= Danny Dias =

American activist

Danny Dias (c. 1983 – June 4, 2017) was an American activist and reality television personality. Dias starred on season 13 of MTV's Road Rules, in 2004. In 2005, he competed on season 11 of Real World/Road Rules Challenge. He later co-founded an AIDS research charity.

==Early life and career==
Dias was born and raised in Linden, New Jersey, where he attended Linden High School. He majored in music education at Westminster Choir College, a music conservatory affiliated with Rider University in Princeton, which he attended from 2001 to 2003, and then continued his undergraduate education at Seton Hall University. Dias, who was openly gay, was cast in season 13 of MTV's Road Rules while he was still attending college. Road Rules: X-Treme, which was filmed in an RV in Argentina and Chile, aired in 2004. The season cast included Dias, as well as Derrick Kosinski, Jodi Weatherton, Ibis Nieves, Kina Dean, and Patrick Maloney. However, Dias was voted out in Episode 6 as a punishment for losing a mission and was replaced by Nick Haggart.

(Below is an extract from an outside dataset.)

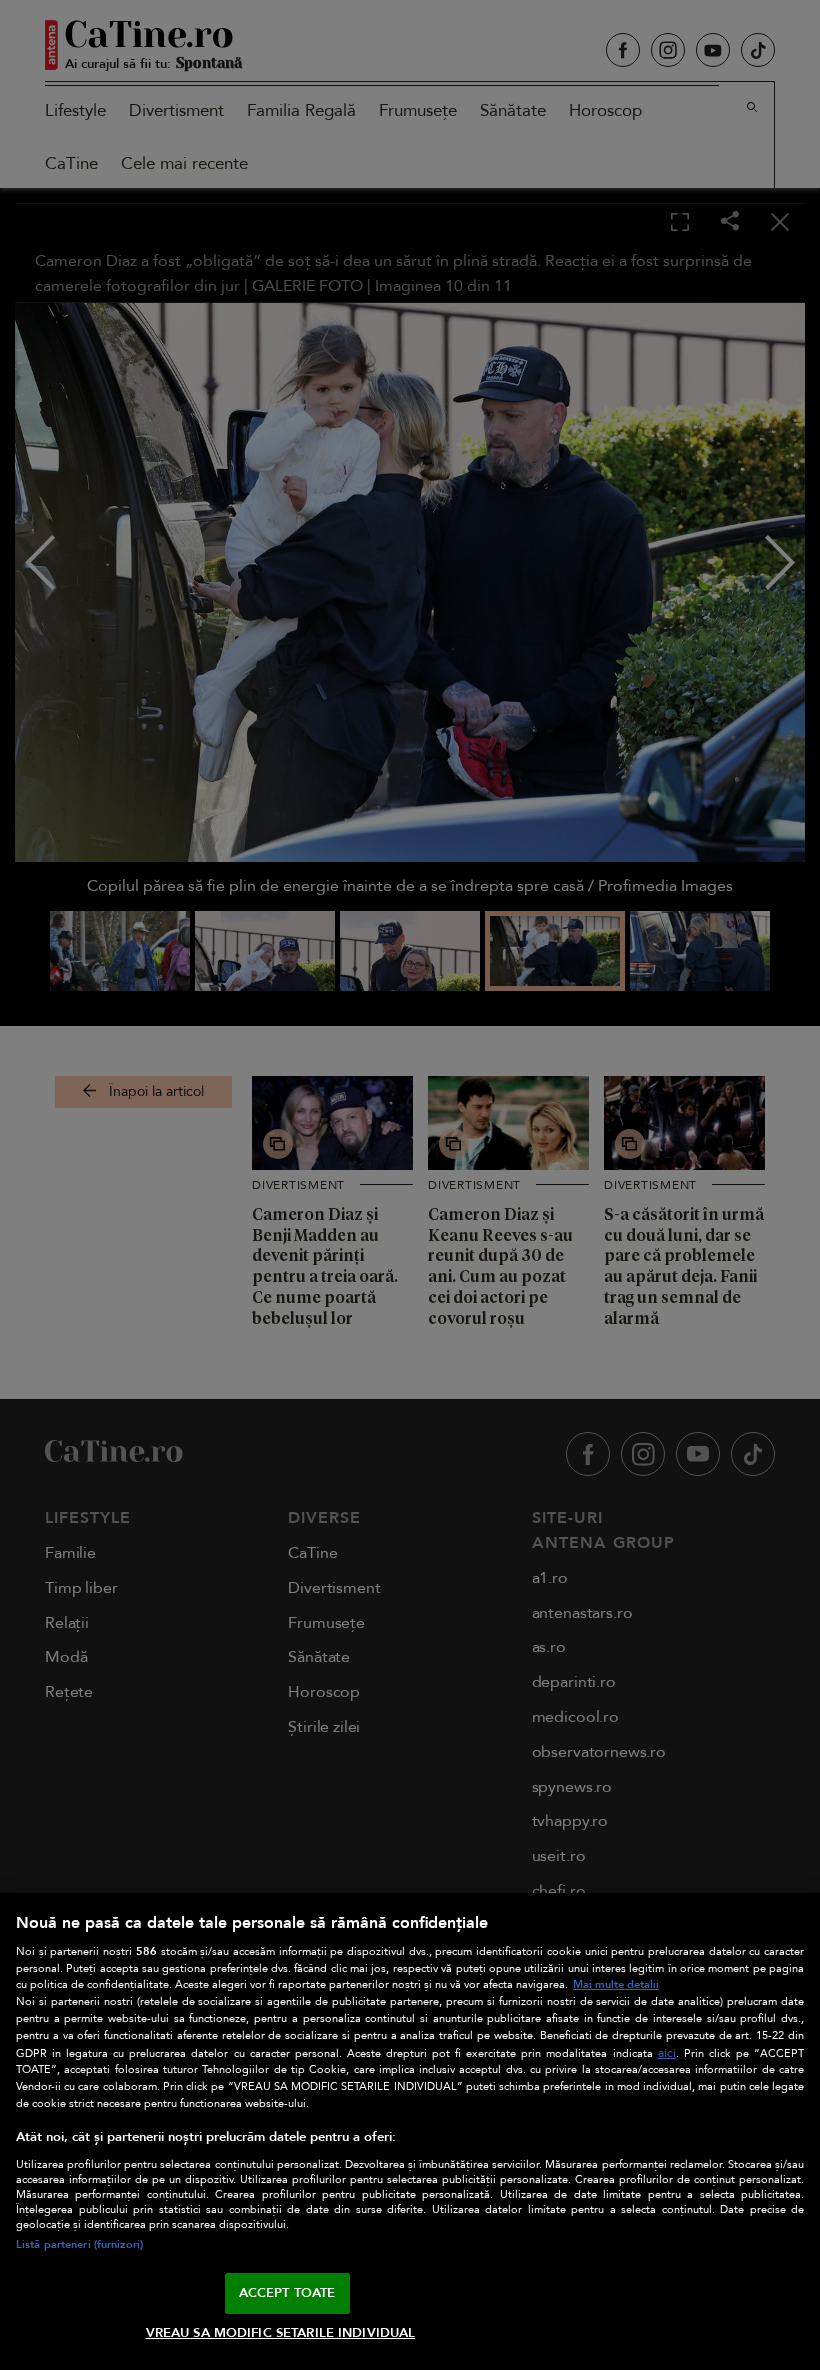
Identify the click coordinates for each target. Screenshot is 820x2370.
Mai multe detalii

Dias returned to MTV for Real World/Road Rules Challenge: The Gauntlet 2, his Challenge debut, which aired from 2005 to 2006. He was eliminated from the competition by Alton Williams from The Real World Las Vegas after four episodes.

Following his time on Road Rules, Dias studied acting and worked in finance. He also become an AIDS activist and co-founded the research charity, Generation Cure.

==Death==
Dias was found unconscious at his Flushing Avenue apartment in Bushwick, Brooklyn, on June 4, 2017, at the age of 34. Friends had reportedly not reached him for two days. He was pronounced dead by authorities at approximately 5 p.m., though a cause of death was initially unknown.